◆ **Page extract**:

** begin **

Sunday, October 26, 2008

Cafe Hayek: Ordinary Americans Growing Wealthier Over the Long-Run

So will this destroy the myth of stagnating income:
"after adjusting the Census Bureau data for three key factors — inflation-adjusted median household income for most household types increased by roughly 44 percent to 62 percent from 1976 to 2006. The only household types with substantially lower growth were “working-age male householder without spouse present” and “male householder with children but without spouse,” but these types constitute just 10 percent of all households. Household income inequality increased notably over this period; nonetheless, middle American households had substantial income gains."
With regards to the data, I noted some time ago that single male income was stagnant to lower. I wish the data was available to dig into this statistic and determine why single men were commanding less wages. The biggest question is the roll of immigration in the data.

Changing times

My favorite economist has this to say out our current times:
"We must do better. Making the invisible hand of the market visible -- and showing that, even when it's a bit unsteady, the invisible hand is always more reliable and less bossy than is the visible fist of government -- must become an even higher priority for people who care about the kind of society we will bequeath to our children."
It really is sad that basic economic education is so lacking. Do people just not want to know?

Klaus for President

I want Klaus to be my president, if only because he sees socialism for what it is and understands economics:
"Klaus concludes that the EU plans to better regulate the financial markets and reform the International Monetary Fund will not lead to a 'new capitalism', as termed by French President Nicolas Sarkozy, but will represent a return to an 'old socialism.'

401(k) Changes?

This is a possible change in the coming years:
"Powerful House Democrats are eyeing proposals to overhaul the nation’s $3 trillion 401(k) system, including the elimination of most of the $80 billion in annual tax breaks that 401(k) investors receive.

[T]he House Ways and Means Committee’s Subcommittee on Income Security and Family Support, are looking at redirecting those tax breaks to a new system of guaranteed retirement accounts to which all workers would be obliged to contribute.

** end **

◆ **Entries shown**:
** begin **

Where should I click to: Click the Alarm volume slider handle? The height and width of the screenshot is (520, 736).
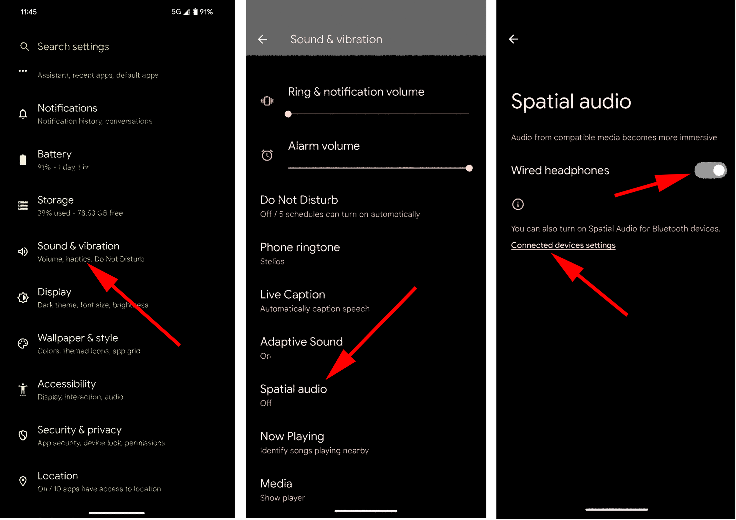click(x=469, y=168)
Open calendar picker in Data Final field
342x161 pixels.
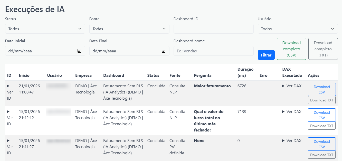pos(164,51)
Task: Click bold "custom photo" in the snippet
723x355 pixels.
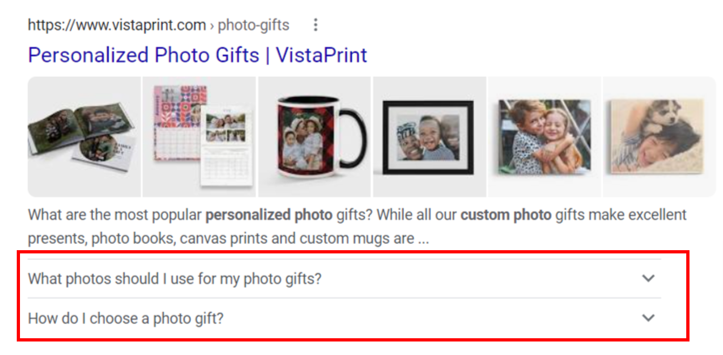Action: (506, 215)
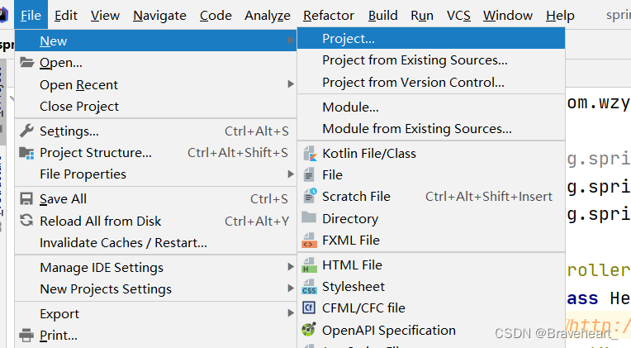Click the FXML File icon
631x348 pixels.
(x=310, y=241)
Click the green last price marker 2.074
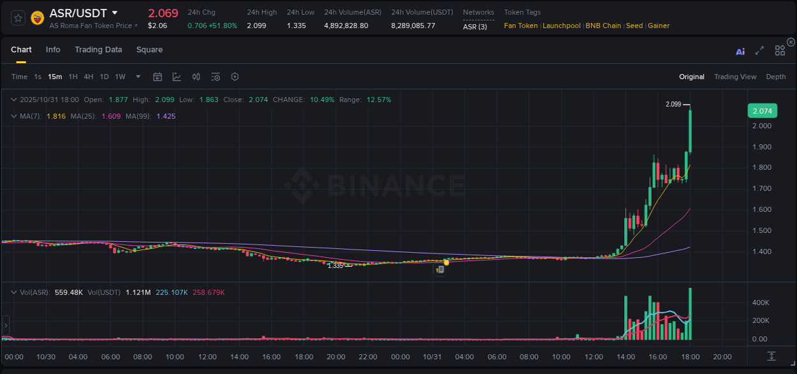The width and height of the screenshot is (797, 374). coord(763,110)
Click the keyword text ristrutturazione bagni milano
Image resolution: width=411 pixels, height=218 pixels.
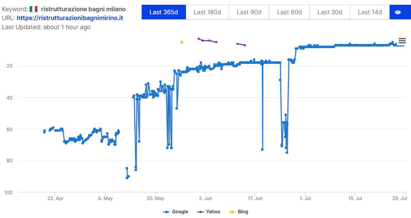tap(83, 9)
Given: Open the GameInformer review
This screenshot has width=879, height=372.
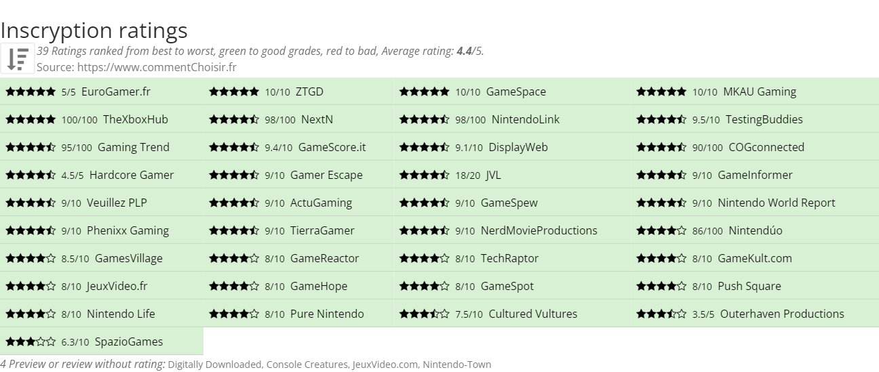Looking at the screenshot, I should coord(755,175).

** end **

◆ **Exercise instructions**:
(1) In the blog page, swap "tax breaks" for "tax incentives" and reproduce the passage starting at "401(k) Changes?" and ending at "obliged to contribute.".
(2) List the titles of the separate posts on the blog page.
(3) Write what follows the final sentence of the blog page.

◆ **Answers for the tasks**:
(1)
401(k) Changes?

This is a possible change in the coming years:
"Powerful House Democrats are eyeing proposals to overhaul the nation’s $3 trillion 401(k) system, including the elimination of most of the $80 billion in annual tax incentives that 401(k) investors receive.

[T]he House Ways and Means Committee’s Subcommittee on Income Security and Family Support, are looking at redirecting those tax incentives to a new system of guaranteed retirement accounts to which all workers would be obliged to contribute.

(2)
Cafe Hayek: Ordinary Americans Growing Wealthier Over the Long-Run
Changing times
Klaus for President
401(k) Changes?

(3)
A plan by Teresa Ghilarducci, professor of economic-policy analysis at the New School for Social Research in New York, contains elements that are being considered. She testified last week before Miller’s Education and Labor Committee on her proposal.

Under Ghilarducci’s plan, all workers would receive a $600 annual inflation-adjusted subsidy from the U.S. government but would be required to invest 5 percent of their pay into a guaranteed retirement account administered by the Social Security Administration. The money in turn would be invested in special government bonds that would pay 3 percent a year, adjusted for inflation. "
Sorry. No thanks. I don't want the government to touch one cent of my retirement money. Social Security is a shell game that holds no assets; why should I trust them with even more of my retirement?

Of course, the rational is just attempting to take advantage of a crisis:
"At that hearing, the director of the Congressional Budget Office, Peter Orszag, testified that some $2 trillion in retirement savings has been lost over the past 15 months."

Monday, October 20, 2008

Fairwell Letter from a Hedge Fund

If you have millions, you can leave like this
"Yesterday the 37-year-old told his clients that he had hated the business and had only been in it for the money. And after declaring he would no longer manage money for other people, because he had enough of his own, Lahde said that instead he intended to repair his stress-damaged health; he made it clear he would not miss the financial world.≈

'The low-hanging fruit, ie idiots whose parents paid for prep school, Yale and then the Harvard MBA, was there for the taking,' he wrote. 'These people who were (often) truly not worthy of the education they received (or supposedly received) rose to the top of companies such as AIG, Bear Stearns and Lehman Brothers and all levels of our government,' he said.

'All of this behaviour supporting the aristocracy only ended up making it easier for me to find people stupid enough to take the other side of my trades."
If I won the lottery, I would not be as harsh. Yeah right.

The Curse of History

So, will our lawmakers learn from history?:
"'We found that a relapse isn't likely unless lawmakers gum up a recovery with ill-conceived stimulus policies.'"
Probably not.

Warming Goes Poof?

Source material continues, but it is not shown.